– Слыхал, боярин, но глухо. Не скоро вести доходят до Литвы. Впрочем, чему дивиться. Царь волен казнить своих злодеев!
– Кто против этого, князь. На то он царь, чтобы карать и миловать. Только то больно, что не злодеев казнили, а всё верных слуг государевых: окольничего Адашева (Алексеева брата) с малолетным сыном; трех Сатиных; Ивана Шишкина с женою да с детьми; да еще многих других безвинных.
Негодование выразилось на лице Серебряного.
– Боярин, в этом, знать, не царь виновен, а наушники его!
– Ох, князь! Горько вымолвить, страшно подумать! Не по одним наветам наушническим стал царь проливать кровь неповинную. Вот хоть бы Басманов, новый кравчий царский, бил челом государю на князя Оболенского-Овчину в каком-то непригожем слове. Что ж сделал царь? За обедом своею рукою вонзил князю нож в сердце!
– Боярин! – вскричал Серебряный, вскакивая с места, – если бы мне кто другой сказал это, я назвал бы его клеветником. Я бы сам наложил руки на него!
– Никита Романыч, стар я клеветать. И на кого же? На государя моего!
– Прости, боярин. Но что же думать о такой перемене? Уж не обошли ли царя?
– Должно быть, князь. Но садись, слушай далее. В другой раз Иван Васильевич, упившись, начал (и подумать срамно!) с своими любимцами в личинах плясать. Тут был боярин князь Михаило Репнин. Он заплакал с горести. Царь давай и на него личину надевать. «Нет! – сказал Репнин, – не бывать тому, чтобы я посрамил сан свой боярский!» – и растоптал личину ногами. Дней пять спустя убит он по царскому указу во храме божием!
– Боярин! Это бог нас карает!
– Да будет же над нами его святая воля, князь.
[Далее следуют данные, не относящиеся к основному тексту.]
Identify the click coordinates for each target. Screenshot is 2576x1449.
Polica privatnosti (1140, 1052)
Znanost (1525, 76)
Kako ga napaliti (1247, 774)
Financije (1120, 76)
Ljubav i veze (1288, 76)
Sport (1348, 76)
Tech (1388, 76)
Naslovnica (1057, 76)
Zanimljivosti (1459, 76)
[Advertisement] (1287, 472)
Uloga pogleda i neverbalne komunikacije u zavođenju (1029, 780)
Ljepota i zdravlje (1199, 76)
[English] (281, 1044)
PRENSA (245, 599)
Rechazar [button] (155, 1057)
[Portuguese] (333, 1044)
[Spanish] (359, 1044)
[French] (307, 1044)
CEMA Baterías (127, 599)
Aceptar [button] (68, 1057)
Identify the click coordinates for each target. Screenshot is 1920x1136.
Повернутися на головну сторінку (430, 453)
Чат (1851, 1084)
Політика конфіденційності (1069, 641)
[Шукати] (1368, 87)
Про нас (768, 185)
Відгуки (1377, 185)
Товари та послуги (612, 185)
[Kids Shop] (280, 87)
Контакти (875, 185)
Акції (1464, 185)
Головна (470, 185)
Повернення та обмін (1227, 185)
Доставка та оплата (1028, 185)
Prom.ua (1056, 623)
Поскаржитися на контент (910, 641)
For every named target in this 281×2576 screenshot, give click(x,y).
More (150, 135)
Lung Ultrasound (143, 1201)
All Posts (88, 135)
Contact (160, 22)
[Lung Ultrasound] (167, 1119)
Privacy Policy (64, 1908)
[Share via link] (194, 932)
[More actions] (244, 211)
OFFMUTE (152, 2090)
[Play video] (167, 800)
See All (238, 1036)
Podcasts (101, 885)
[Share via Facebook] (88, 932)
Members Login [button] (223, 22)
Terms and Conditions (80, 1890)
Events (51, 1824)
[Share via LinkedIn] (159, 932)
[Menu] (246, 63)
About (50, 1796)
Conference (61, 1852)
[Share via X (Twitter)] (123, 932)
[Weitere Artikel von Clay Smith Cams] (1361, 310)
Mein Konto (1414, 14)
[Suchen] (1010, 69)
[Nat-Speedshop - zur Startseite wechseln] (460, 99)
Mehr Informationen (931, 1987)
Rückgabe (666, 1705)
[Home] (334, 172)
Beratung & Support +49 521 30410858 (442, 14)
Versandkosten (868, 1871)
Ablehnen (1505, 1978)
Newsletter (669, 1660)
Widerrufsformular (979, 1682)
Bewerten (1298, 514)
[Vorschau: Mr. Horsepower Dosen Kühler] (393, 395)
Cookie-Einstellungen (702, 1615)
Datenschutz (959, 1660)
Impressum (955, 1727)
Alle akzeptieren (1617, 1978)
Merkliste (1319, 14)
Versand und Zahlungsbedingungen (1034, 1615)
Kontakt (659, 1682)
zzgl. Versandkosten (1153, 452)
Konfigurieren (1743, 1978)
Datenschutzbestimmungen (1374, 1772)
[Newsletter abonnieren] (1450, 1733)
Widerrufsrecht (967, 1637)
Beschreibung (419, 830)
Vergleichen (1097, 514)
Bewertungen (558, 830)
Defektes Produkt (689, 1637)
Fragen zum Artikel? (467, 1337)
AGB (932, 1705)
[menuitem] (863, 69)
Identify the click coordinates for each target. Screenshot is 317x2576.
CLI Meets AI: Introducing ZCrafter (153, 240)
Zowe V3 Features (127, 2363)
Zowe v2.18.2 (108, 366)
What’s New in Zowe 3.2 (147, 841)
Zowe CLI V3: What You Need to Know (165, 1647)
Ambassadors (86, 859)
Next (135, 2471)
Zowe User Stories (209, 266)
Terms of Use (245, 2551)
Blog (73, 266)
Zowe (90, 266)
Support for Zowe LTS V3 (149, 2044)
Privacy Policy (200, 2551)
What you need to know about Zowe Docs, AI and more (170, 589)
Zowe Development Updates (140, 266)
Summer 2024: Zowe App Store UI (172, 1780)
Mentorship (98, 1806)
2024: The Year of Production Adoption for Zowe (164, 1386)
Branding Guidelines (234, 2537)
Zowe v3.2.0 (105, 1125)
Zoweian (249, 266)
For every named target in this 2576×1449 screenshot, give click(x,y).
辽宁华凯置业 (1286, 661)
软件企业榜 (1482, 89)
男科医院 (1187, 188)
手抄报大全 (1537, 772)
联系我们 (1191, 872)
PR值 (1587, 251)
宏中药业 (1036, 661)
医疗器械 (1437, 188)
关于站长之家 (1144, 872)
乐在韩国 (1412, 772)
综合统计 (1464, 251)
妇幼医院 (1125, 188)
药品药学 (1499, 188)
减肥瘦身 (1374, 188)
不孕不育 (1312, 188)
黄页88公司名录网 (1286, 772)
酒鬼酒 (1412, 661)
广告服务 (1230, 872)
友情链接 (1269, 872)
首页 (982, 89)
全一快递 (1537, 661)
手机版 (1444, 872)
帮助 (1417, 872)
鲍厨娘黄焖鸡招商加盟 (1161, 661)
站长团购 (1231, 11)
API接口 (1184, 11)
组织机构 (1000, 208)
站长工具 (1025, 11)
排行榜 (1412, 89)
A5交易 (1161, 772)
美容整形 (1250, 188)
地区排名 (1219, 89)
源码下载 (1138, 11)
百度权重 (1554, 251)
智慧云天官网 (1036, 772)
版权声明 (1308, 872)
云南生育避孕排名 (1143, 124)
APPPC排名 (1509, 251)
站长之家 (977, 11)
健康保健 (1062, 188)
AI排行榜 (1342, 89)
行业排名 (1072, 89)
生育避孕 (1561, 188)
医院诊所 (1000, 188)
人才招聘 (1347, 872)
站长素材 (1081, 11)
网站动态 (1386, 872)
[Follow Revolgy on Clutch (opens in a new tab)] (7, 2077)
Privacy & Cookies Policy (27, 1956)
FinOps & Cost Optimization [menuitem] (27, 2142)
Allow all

Но слушай далее. Казням не было конца. Что день, то кровь текла и на Лобном месте, и в тюрьмах, и в монастырях. Что день, то хватали боярских холопей и возили в застенок. Многие винились с огня и говорили со страху на бояр своих. Те же, которые, не хотя отдать души во дно адово, очищали бояр, тех самих предавали смерти. Многие потерпели в правде, многие прияли венец мученический, Никита Романыч! Временем царь как будто приходил в себя, и каялся, и молился, и плакал, и сам назывался смертным убойцею и сыроядцем. Рассылал вклады в разные монастыри и приказывал панихиды по убитым. Каялся Иван Васильевич, но не долго, и что же придумал? Слушай, князь. Просыпаюсь я раз утром, вижу великое смятенье. Рассыпался народ по улицам, кто бежит к Кремлю, кто от Кремля. Все голосят: «Уезжает государь, неведомо куда!» Так меня холодом и обдало! Надеваю платье, сажусь на конь; со всех мест бояре спешат ко Кремлю, кто верхом, кто сам о себе, словно простой человек, даже никто о чести своей не думает! Добрались до Иверских ворот, видим, ратники выезжают; народ перед ними так и раздается. За ратниками сани, в них царь с царицею и с царевичем. За царскими санями многое множество саней, а в них все пожитки, вся казна, весь обиход царский; за санями окольничьи, и дворяне, и приказные, и воинские, и всяких чинов люди – все выезжают из Кремля. Бросились мы было к царским саням, да не допустили нас ратники, говорят: не велел государь! И потянулся поезд вдоль по Москве, и выехал за посады.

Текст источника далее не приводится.